▸ Data records
- - - -

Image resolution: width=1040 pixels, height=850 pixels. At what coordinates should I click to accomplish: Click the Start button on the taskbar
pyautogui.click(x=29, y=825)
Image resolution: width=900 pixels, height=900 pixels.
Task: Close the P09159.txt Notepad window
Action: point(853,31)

- - - -

▸ What to produce
Substitute "task bar" for "taskbar" everywhere in the entries above, then write out every line again with nothing else altered.

▸ Written solution
Image resolution: width=1040 pixels, height=850 pixels. At what coordinates should I click to accomplish: Click the Start button on the task bar
pyautogui.click(x=29, y=825)
Image resolution: width=900 pixels, height=900 pixels.
Task: Close the P09159.txt Notepad window
Action: point(853,31)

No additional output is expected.